There are cleaner and clearer ways of restricting pensions tax relief for higher earners than this complex piece of legislation.
But calls to do away with this unpopular and confusing limit have so far fallen on deaf ears.
Instead, Chancellor Philip Hammond prefers to look at the introduction of greater flexibility to the NHS pension scheme to solve the current doctors’ crisis.
On June 3 the government announced what it proposes this greater flexibility should look like.
It intends to consult on a “pay half to get half” option known as a 50:50 plan.
Members will pay half the standard contribution rate and, in exchange, will accrue benefits at half the rate.
While any flexibility that will help ease the unwanted consequences of the current situation is welcome, 50:50 is no miracle cure.
- On June 3 the government announced what greater flexibility around the tapered annual allowance should look like.
- The government intends to consult on a “pay half to get half” option known as a 50:50 plan.
- Careful analysis will be needed.
Firstly, it will require doctors to be able to proactively model the impacts of both standard and 50:50 benefits membership in advance – something that may not always be realistically possible.
Secondly, because pension contributions are excluded from the definition of threshold income, a 50 per cent contribution may have the perverse effect of increasing threshold income, with the result that the outcome of this option may not always be as compelling as doctors think.
As is always the case with headline proposals there are a range of issues that are not yet clear. These include:
• Whether access to the 50:50 plan will be limited to certain classes of employee. The interim NHS people plan that contains the proposals includes the statement that the “proposal would give senior clinicians the option to halve the rate at which their NHS pension grows in exchange for halving their contributions to the scheme”. We take the view that this new flexibility, if introduced, should not be limited to “senior clinicians”, but should also be available to more modestly paid nurses who are leaving the pension scheme in droves due to affordability concerns. The option for nurses to pay pension contributions at a reduced rate might encourage a greater proportion to remain in active membership and, further, might ultimately aid the retention and recruitment issues government is keen to address.
• Whether members who opt into the 50:50 plan will retain the right to death in service or ill-health benefits calculated as for “full” members. Under a similar option within the Local Government Pension Scheme, 50:50 members retain this right.

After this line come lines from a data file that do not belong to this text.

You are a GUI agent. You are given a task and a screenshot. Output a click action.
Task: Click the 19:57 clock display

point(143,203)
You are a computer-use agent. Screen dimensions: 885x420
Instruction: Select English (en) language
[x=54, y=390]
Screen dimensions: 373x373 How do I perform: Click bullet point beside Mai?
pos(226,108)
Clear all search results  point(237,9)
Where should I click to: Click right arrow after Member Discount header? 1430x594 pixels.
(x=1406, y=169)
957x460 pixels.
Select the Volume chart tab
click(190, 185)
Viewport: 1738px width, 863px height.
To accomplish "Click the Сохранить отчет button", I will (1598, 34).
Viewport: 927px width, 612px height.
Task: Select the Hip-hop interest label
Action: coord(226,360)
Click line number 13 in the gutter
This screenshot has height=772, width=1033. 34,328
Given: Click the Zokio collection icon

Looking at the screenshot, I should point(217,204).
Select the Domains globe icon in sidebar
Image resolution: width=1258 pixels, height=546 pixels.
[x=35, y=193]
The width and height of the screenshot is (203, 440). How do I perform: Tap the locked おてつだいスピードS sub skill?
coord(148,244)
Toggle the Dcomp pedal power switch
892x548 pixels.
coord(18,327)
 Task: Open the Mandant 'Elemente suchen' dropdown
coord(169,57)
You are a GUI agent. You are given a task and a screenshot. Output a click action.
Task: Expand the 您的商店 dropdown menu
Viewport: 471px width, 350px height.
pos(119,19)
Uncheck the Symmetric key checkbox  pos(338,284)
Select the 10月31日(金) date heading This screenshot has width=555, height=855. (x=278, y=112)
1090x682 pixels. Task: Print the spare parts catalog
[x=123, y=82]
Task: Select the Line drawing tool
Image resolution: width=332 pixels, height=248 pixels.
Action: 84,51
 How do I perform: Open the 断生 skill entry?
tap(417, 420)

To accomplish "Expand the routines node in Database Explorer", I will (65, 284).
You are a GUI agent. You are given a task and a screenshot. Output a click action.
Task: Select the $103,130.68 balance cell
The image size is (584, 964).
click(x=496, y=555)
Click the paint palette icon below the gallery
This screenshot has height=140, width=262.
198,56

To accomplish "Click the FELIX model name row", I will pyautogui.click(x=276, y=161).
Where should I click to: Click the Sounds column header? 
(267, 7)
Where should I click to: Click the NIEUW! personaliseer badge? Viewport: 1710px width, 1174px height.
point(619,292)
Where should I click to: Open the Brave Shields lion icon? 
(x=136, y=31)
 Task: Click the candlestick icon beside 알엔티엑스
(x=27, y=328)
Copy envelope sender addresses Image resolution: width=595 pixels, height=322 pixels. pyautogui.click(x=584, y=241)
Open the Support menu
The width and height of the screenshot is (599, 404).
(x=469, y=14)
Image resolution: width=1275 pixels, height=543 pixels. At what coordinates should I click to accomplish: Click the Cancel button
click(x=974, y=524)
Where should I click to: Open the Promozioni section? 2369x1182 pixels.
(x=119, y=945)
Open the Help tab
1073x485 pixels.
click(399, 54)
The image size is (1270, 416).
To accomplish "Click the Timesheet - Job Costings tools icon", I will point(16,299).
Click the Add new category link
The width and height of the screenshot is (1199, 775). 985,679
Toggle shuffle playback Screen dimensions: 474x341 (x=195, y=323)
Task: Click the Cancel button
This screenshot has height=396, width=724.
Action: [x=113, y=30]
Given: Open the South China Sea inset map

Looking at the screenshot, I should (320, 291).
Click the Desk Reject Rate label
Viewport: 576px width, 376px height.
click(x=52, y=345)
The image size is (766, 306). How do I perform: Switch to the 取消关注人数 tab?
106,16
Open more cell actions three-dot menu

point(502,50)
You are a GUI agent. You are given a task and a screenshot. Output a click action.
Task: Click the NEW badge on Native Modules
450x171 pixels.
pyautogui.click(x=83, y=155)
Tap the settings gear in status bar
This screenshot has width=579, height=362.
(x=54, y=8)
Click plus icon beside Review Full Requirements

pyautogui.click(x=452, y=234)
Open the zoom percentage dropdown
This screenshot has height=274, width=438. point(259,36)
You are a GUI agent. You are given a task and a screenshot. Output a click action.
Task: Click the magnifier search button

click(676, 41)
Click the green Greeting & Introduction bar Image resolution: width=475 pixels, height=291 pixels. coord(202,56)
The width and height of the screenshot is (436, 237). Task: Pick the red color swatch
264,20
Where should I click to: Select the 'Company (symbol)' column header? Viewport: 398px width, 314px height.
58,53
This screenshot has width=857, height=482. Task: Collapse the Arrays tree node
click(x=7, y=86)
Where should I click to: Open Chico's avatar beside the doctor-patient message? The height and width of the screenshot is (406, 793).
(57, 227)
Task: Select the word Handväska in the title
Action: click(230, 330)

• Whether the option will be available under all NHS schemes/sections or whether it will apply only to career average members. Senior clinicians may be continuing final salary members of the 1995 section or 2008 section of the scheme under transitional protections introduced as part of scheme reform. Unless government is prepared to amend the regulations applicable to all three sections of the NHS scheme, then this solution will only partially address the problem.